- **EXERCISE REQUIREMENTS**
In the records, find each line where "chat" occurs, and copy it.

- **RECORD SET**
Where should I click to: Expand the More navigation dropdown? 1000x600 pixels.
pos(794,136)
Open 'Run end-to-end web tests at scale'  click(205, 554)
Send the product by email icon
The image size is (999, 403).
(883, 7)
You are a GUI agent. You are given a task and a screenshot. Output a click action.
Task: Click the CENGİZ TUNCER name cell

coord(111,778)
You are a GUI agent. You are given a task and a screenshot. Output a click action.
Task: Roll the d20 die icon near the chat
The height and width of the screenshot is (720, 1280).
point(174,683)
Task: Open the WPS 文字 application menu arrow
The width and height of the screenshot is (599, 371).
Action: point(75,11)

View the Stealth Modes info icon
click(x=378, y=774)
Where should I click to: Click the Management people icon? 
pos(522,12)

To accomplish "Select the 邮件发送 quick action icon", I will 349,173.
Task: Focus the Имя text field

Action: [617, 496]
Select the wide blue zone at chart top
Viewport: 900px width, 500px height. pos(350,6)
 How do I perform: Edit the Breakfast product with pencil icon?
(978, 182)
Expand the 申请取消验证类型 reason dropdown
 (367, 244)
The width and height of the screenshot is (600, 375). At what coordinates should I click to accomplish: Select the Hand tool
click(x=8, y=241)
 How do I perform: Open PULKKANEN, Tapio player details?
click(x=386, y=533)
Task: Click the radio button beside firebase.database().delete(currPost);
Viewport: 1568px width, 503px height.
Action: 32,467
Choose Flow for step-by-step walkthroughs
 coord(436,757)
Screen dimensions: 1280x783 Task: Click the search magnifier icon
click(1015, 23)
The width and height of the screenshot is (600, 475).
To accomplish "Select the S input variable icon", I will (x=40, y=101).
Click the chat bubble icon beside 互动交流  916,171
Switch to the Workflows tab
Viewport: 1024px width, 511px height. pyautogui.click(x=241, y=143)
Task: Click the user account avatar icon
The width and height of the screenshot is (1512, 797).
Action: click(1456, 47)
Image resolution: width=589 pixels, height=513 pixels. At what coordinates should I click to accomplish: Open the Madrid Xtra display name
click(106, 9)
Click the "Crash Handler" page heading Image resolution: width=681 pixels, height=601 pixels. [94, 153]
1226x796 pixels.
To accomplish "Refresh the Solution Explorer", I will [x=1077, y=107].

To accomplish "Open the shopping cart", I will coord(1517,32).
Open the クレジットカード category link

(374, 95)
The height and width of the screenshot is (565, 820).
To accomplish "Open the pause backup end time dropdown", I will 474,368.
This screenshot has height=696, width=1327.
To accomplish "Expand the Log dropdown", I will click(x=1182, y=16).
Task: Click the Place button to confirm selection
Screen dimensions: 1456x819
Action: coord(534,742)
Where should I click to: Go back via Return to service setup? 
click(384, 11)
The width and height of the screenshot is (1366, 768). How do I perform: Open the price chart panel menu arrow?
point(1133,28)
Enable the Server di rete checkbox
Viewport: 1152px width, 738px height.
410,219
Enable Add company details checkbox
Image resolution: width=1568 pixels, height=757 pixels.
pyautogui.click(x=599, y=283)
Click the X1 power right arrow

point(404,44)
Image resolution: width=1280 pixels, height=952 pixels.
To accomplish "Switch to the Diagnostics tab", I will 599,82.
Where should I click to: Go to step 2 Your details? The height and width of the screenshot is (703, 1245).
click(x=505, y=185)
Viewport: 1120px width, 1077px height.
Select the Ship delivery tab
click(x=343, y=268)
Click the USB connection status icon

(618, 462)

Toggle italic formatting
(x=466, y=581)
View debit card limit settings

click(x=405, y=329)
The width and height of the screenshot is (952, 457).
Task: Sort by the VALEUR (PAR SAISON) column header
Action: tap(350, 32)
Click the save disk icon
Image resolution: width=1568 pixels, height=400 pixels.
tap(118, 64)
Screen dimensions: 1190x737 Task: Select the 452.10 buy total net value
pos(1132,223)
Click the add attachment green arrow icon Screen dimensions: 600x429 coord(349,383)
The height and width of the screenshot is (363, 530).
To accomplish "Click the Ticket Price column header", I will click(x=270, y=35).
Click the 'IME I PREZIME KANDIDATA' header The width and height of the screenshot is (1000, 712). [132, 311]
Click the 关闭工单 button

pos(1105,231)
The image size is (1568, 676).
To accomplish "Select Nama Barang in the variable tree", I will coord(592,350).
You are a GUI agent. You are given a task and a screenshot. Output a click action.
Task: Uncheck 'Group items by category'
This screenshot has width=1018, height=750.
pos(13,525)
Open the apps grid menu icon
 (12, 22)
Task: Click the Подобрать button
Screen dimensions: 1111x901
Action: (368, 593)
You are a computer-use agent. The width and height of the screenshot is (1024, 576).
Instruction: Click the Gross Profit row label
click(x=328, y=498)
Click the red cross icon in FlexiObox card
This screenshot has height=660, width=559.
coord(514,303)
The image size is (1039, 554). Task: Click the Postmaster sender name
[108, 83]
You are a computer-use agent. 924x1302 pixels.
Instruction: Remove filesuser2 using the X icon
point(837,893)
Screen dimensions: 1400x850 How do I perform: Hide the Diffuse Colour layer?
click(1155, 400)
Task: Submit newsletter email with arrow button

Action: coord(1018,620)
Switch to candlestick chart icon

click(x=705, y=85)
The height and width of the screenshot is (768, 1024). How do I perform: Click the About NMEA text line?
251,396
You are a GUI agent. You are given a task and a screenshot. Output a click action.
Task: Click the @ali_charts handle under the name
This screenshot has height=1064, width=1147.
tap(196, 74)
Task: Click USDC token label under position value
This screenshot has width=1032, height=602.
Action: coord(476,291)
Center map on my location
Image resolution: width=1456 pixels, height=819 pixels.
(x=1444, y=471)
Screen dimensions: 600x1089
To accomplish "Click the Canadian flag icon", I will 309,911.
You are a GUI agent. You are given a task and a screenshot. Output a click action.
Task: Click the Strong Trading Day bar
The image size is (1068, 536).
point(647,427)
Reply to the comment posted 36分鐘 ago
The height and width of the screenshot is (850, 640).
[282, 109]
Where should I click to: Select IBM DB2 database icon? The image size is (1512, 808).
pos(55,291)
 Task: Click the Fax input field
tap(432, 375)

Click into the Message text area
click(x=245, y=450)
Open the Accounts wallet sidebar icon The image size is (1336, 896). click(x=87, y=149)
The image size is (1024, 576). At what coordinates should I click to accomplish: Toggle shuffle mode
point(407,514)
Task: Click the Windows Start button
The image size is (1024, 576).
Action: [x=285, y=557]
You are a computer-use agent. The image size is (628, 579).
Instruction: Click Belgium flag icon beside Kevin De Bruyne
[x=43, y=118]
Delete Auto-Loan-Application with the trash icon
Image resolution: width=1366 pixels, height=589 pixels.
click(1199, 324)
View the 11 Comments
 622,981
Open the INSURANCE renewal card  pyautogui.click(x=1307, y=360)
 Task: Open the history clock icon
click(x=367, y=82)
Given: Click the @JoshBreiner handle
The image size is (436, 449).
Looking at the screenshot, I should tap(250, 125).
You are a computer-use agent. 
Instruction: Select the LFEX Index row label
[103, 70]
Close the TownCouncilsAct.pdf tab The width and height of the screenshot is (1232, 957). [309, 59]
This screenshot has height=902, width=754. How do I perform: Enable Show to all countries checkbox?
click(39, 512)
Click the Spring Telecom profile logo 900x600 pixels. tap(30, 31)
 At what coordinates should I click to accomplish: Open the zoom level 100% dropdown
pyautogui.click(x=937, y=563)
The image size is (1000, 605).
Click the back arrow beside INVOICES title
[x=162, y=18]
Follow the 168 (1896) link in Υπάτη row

- **ANSWER SECTION**
Task: Roll the d20 die icon near the chat
Click the chat bubble icon beside 互动交流  916,171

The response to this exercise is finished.